Obscurity of the Day: Capitol Gains

The success of Morrie Brickman's Small Society comic strip goes against a lot of my own ideas about what makes for a successful strip. The feature had no continuing characters (unless you consider the nameless schlubs to be that), and had no strong viewpoint or message about its subject of politics. I consider those two big strikes against it, which just goes to prove I am not ready to go into the fortunetelling business.

Small Society was successful enough to spawn imitators, and today's obscurity, Capitol Gains, is undeniably a member of that fraternity. The strip debuted on February 23 1976 as a daily and Sunday, syndicated by the LA Times. The cartoonist on the feature, James Stevenson, seems an unlikely fellow for the job. He was a very successful children's book illustrator and author, whose dabbling in straight cartooning was at the high end of the ladder, primarily in the New Yorker.

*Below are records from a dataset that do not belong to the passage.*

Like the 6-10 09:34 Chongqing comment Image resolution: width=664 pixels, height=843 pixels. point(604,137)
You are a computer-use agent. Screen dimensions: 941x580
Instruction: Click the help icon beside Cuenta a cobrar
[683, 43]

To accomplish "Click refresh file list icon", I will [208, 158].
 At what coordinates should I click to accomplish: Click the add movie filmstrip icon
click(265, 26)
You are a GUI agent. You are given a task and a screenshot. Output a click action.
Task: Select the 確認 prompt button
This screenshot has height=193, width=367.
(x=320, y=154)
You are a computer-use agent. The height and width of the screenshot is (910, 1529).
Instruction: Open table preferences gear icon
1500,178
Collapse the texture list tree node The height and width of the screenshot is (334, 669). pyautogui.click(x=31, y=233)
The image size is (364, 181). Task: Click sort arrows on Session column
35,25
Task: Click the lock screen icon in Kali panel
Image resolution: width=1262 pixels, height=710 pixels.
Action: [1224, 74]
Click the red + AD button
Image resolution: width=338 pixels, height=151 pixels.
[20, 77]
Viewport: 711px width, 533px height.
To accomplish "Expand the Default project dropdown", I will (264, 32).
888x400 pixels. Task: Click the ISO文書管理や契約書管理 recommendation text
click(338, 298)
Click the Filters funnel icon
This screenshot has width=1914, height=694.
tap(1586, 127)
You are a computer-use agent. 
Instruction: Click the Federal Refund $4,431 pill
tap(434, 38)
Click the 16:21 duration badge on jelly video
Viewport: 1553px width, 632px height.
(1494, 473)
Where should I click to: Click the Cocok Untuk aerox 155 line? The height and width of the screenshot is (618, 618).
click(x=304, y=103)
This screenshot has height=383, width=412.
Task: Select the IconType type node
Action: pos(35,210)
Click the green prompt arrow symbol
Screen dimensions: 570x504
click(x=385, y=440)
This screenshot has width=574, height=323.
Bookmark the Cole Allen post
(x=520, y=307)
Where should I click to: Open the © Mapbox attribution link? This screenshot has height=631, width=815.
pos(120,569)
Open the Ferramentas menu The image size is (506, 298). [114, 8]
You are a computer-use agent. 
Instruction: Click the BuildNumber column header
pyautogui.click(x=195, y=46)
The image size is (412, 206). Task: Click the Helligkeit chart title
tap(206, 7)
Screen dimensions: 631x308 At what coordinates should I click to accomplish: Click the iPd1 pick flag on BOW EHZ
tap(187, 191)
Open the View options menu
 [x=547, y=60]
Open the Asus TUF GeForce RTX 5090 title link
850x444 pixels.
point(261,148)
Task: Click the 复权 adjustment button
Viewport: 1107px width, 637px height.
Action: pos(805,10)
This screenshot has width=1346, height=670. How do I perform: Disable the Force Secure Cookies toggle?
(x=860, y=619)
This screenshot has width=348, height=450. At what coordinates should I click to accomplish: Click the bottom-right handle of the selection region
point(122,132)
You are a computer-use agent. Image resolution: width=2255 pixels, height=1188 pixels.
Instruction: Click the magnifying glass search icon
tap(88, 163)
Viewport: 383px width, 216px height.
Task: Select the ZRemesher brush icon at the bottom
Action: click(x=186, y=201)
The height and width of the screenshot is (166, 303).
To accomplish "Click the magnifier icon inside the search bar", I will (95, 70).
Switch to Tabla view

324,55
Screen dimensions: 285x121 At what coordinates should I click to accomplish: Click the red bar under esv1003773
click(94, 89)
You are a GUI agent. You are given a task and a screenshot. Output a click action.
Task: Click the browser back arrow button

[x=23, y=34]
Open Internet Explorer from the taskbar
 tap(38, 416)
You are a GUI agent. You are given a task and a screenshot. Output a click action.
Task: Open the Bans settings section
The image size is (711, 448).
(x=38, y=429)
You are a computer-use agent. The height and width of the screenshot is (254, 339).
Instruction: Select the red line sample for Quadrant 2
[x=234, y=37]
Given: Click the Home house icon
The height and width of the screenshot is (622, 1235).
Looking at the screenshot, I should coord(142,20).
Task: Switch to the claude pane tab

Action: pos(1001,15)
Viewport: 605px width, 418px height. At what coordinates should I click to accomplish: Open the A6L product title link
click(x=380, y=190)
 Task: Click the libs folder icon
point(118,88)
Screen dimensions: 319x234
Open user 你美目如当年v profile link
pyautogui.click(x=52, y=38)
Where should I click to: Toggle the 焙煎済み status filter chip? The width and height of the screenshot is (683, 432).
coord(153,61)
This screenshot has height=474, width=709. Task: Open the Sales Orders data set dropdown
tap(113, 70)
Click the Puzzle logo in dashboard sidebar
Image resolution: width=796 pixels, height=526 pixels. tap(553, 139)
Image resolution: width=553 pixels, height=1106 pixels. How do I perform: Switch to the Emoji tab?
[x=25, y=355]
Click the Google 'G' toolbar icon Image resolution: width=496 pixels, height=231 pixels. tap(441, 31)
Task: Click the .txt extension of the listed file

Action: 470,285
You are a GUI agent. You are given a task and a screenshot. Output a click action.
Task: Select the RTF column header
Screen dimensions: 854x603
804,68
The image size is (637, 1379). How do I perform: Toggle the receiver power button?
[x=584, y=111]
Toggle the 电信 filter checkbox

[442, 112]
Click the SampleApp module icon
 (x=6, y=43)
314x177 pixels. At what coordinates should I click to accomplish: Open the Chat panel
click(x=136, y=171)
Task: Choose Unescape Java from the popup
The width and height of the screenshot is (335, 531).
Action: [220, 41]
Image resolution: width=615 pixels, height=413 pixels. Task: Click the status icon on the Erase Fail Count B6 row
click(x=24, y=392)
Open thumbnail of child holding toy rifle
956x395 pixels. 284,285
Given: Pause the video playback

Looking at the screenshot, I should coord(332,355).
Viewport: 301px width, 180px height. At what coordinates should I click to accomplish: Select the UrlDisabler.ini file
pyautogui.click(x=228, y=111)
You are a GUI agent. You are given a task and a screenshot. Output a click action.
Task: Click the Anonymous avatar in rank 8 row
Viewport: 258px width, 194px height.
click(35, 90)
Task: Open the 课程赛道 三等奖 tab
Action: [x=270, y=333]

Why he was in the market to try out a 'me-too' syndicated comic strip in addition to all that is a mystery to me, but do it he did.

The strip is actually pretty good, certainly as funny or funnier than Small Society. It seems just a tad edgier than Brickman's feature, but still falters for trying hard not to offend readers of any particular political stripe.

The strip did not catch on, and a title change to Capitol Games in June 1976 did nothing to change its fortunes. The strip seems to have been cancelled as of May 30 1977.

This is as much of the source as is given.